Neste contexto de povo muito religioso e em meio a brutais injustiças socioeconômicas e políticas que seguem sendo implementadas, a questão religiosa se tornou uma gravíssima questão política que ninguém pode mais ignorar. Precisa ser enfrentada por todos/as que se dedicam a construir uma sociedade para além do sistema do capital, uma sociedade socialista, justa economicamente, democrática politicamente, plural culturalmente e com responsabilidade ambiental e geracional.

Resgatar critérios para uma justa e sensata interpretação dos textos sagrados, sejam da Bíblia, do Alcorão, dos textos sagrados das Religiões de Matriz Ancestral Africana ou dos Povos Originários se tornou necessidade vital. Urge ajudar as pessoas sedentas da Palavra de Deus a captarem a mensagem e apreciarem a riqueza da diversidade de formas e gêneros literários presentes nos textos bíblicos, no Alcorão e nos textos sagrados de todas as outras religiões. Conhecendo-os terão mais condições de fazerem uma correta e sensata interpretação dos textos sagrados e, sobretudo, uma compreensão melhor da mensagem que os autores e as autoras da Bíblia e dos outros textos sagrados quiseram passar para suas leitoras e seus leitores, de ontem e de hoje.

É importante que o texto bíblico ou qualquer outro texto tido como sagrado seja lido levando em conta sua forma e seu gênero literário.
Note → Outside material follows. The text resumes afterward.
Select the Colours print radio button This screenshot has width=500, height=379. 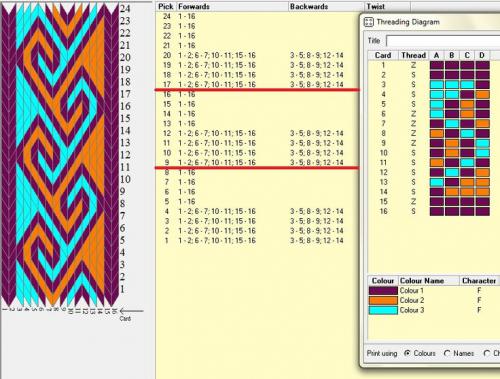click(x=407, y=353)
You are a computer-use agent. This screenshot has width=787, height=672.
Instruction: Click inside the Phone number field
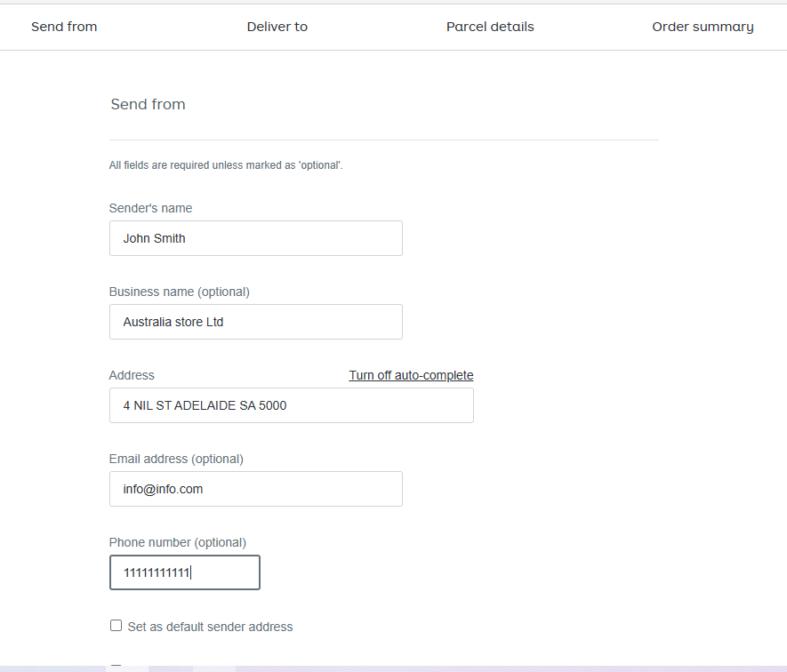(x=184, y=572)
É importante pressupor que a tradição oral está na base de formação dos textos sagrados. Todo texto bíblico ou não bíblico tem sempre um contexto vital (Sitz im Leben[2]) - circunstâncias - onde se formou. É iluminador analisar como o texto sagrado se formou e as dificuldades pelas quais passou até ser inserido e reconhecido como inspirado. Os diversos gêneros literários são veículos para comunicar determinada mensagem. Portanto, conhecê-los é imprescindível para uma sensata interpretação dos textos.

Na Bíblia e em todos os outros textos considerados inspirados existe uma série de gêneros menores que mostram a diversidade de gêneros e sua riqueza, como, por exemplo: um provérbio (dos escritos sapienciais), uma lista (historiográfico), um enigma (Jz 14,14), uma saga etiológica (Gn 49,1-28), um cântico de louvor (1Sm 2,1-11), um cântico de vitória em uma batalha (Jz 5), um texto jurídico (Lv 18,1-23), um oráculo (profético), um texto apocalíptico (Ap 12,1-17) etc.

          Muitas pessoas pensam que a Bíblia, o Alcorão ou outro livro sagrado são livros ‘caídos’ do céu. Pensam que a Bíblia foi toda ditada pelo Espírito Santo diretamente aos seus autores/as, e eles e elas escreveram somente aquilo que ouviram de Deus. Não conseguem fazer uma leitura mediada a partir da realidade humana contextualizada no tempo, em que ela foi escrita, nas condições culturais da época. Sem dúvida que a Bíblia é um livro inspirado, pela ação do Espírito Santo, mas não de forma mágica e automática que tenha sido como muitas pessoas pensam. Sem dúvida que o Espírito Santo é o inspirador das Sagradas Escrituras, revelou-se a nós, por meio de pessoas à maneira humana, por isso, o intérprete deve investigar com atenção o que os hagiógrafos (escritores dos textos sagrados) queriam manifestar por meio de suas palavras[3].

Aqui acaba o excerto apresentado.